Manager's Journal: April 11, 2009

A home run! Carlos Lee—steady, reliable Carlos—was the one who spotted it. He already had two singles on the day, and Reyes told me later that Carlos had stopped nearly in mid-stride, retrieved a pair of field binoculars, and raised them to his eyes. Reyes asked him what he was looking at. Carlos lowered the binoculars again, gritted his teeth, and muttered what Reyes said sounded like "Fastball!" Then he took off, barreling across the sun-blasted plains, gripping his bat in both hands. Reyes ran after him. He told me that it took Carlos a little while to get up to full speed, but then not even Reyes could have caught him, such was his determination.

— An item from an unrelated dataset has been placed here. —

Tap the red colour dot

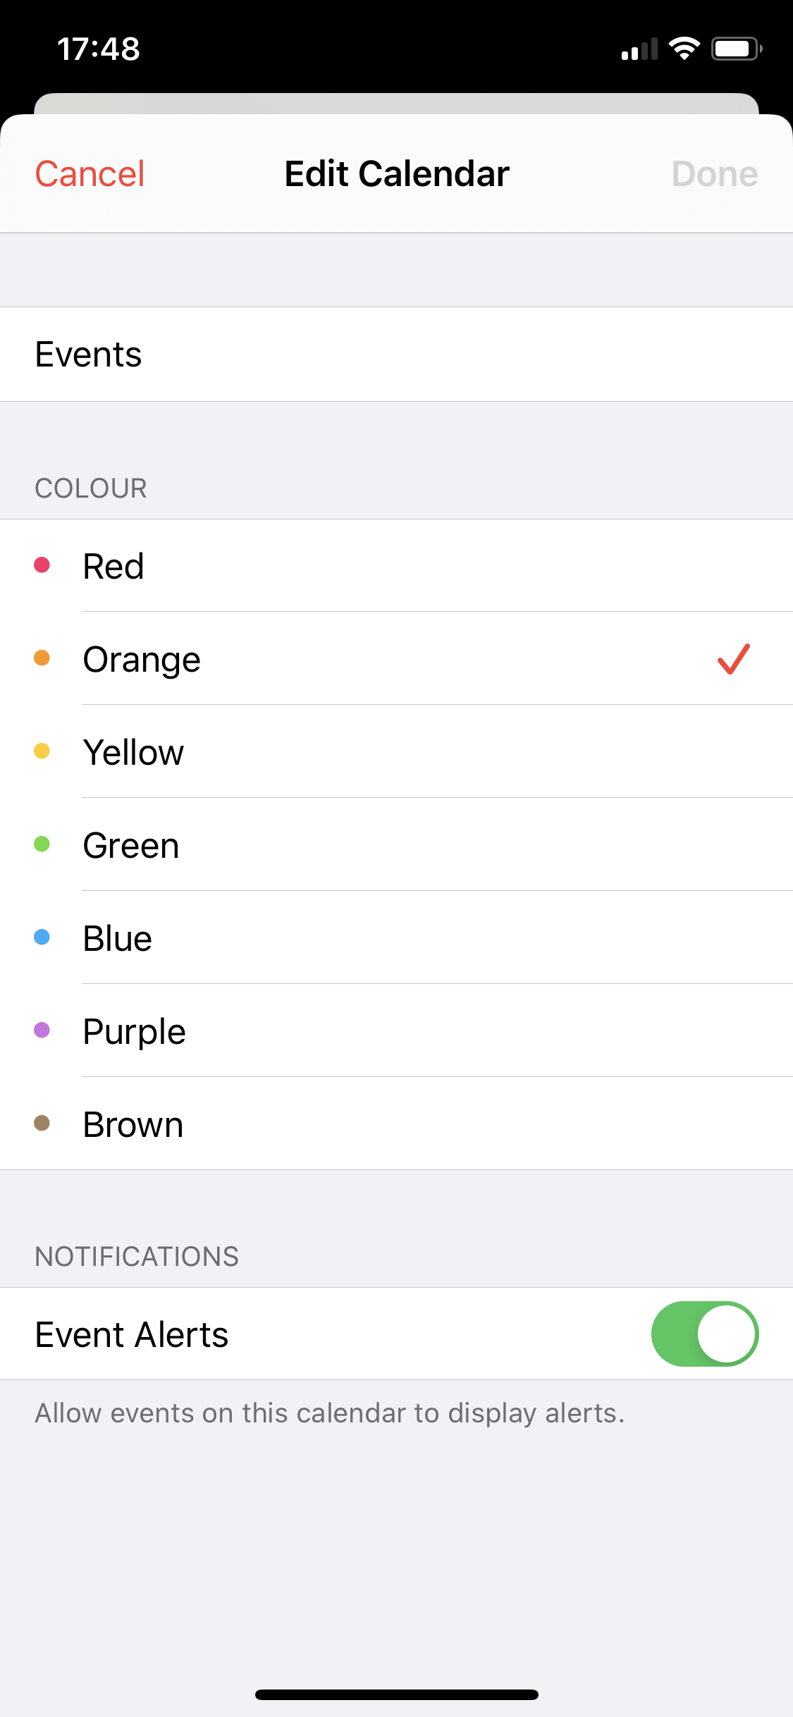pos(42,565)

By now the rest of us had taken notice. No one seemed to know what was happening; we all thought Carlos had finally broken, that we might have to chase him down, tie him to a board, and drag his raving bulk behind us the rest of the season. But then Jason Bay shouted, "Home run! Home run! Home run!" and he took off as well. The pitchers huddled together, confused and frightened—they thought Varitek had reappeared, that he was coming for them the way he had already come for Shields and Percival. But the hitters lost no time in following Bay's lead.

Carlos stood on top of a rising dune, bat in hand, silhouetted against the fading sun like a rotund Greek god. The home run was truly a colossal, majestic thing, and when they reached it the hitters all stood in awe before its power, marveling that such a thing really existed, that a ball could be hit so far as to actually clear the outfield wall, and find itself in whatever mythical lands of gold and garlic fries lay beyond.

That night we celebrated, dancing and feasting and toasting mighty Carlos long into the night. Aaron Harang played his lute, with Jay Bruce accompanying him on wood block and triangle. The men had been so overwhelmed with joy that they seemed to forget that they might hit too—Carlos's home run was, in fact, also the only run and RBI anyone managed to find that day, and he provided three of our five total hits. I did not mention that we were still down 7-3, with little hope holding on to even that much through Sunday night, not against the seemingly endless gauntlet of two-start pitchers still to come from our opponent. It mattered little. Today the home run was enough.